Would you set down each line of the data below exactly?

(Beginning of Source records)

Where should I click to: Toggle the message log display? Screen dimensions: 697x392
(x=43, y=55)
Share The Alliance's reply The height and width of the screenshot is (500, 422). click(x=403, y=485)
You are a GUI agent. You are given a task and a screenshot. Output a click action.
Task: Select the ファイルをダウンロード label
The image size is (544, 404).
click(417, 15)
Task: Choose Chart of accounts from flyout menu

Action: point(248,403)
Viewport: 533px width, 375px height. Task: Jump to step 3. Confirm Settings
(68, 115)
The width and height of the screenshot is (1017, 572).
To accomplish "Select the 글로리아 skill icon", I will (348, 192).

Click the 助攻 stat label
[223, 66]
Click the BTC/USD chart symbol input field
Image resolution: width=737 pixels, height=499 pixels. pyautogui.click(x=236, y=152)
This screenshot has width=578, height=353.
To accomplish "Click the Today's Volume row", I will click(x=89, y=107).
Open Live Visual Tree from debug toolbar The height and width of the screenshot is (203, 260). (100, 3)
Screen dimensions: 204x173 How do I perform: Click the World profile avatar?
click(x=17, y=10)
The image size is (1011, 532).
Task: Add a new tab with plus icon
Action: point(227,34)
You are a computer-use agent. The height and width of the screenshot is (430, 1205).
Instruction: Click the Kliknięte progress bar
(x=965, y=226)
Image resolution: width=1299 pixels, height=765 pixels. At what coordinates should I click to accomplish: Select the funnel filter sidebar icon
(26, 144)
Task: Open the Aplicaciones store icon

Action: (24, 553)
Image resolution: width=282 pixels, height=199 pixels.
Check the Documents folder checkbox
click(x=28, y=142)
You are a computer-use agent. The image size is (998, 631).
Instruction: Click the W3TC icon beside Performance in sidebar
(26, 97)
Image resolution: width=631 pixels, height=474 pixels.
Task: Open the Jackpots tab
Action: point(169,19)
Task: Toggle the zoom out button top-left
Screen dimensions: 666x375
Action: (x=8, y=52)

(End of Source records)

- **Your solution**:
Where should I click to: Toggle the message log display? Screen dimensions: 697x392
(x=43, y=55)
Share The Alliance's reply The height and width of the screenshot is (500, 422). click(x=403, y=485)
You are a GUI agent. You are given a task and a screenshot. Output a click action.
Task: Select the ファイルをダウンロード label
The image size is (544, 404).
click(417, 15)
Task: Choose Chart of accounts from flyout menu

Action: point(248,403)
Viewport: 533px width, 375px height. Task: Jump to step 3. Confirm Settings
(68, 115)
The width and height of the screenshot is (1017, 572).
To accomplish "Select the 글로리아 skill icon", I will (348, 192).

Click the 助攻 stat label
[223, 66]
Click the BTC/USD chart symbol input field
Image resolution: width=737 pixels, height=499 pixels. pyautogui.click(x=236, y=152)
This screenshot has width=578, height=353.
To accomplish "Click the Today's Volume row", I will click(x=89, y=107).
Open Live Visual Tree from debug toolbar The height and width of the screenshot is (203, 260). (100, 3)
Screen dimensions: 204x173 How do I perform: Click the World profile avatar?
click(x=17, y=10)
The image size is (1011, 532).
Task: Add a new tab with plus icon
Action: point(227,34)
You are a computer-use agent. The height and width of the screenshot is (430, 1205).
Instruction: Click the Kliknięte progress bar
(x=965, y=226)
Image resolution: width=1299 pixels, height=765 pixels. At what coordinates should I click to accomplish: Select the funnel filter sidebar icon
(26, 144)
Task: Open the Aplicaciones store icon

Action: (24, 553)
Image resolution: width=282 pixels, height=199 pixels.
Check the Documents folder checkbox
click(x=28, y=142)
You are a computer-use agent. The image size is (998, 631).
Instruction: Click the W3TC icon beside Performance in sidebar
(26, 97)
Image resolution: width=631 pixels, height=474 pixels.
Task: Open the Jackpots tab
Action: point(169,19)
Task: Toggle the zoom out button top-left
Screen dimensions: 666x375
Action: (x=8, y=52)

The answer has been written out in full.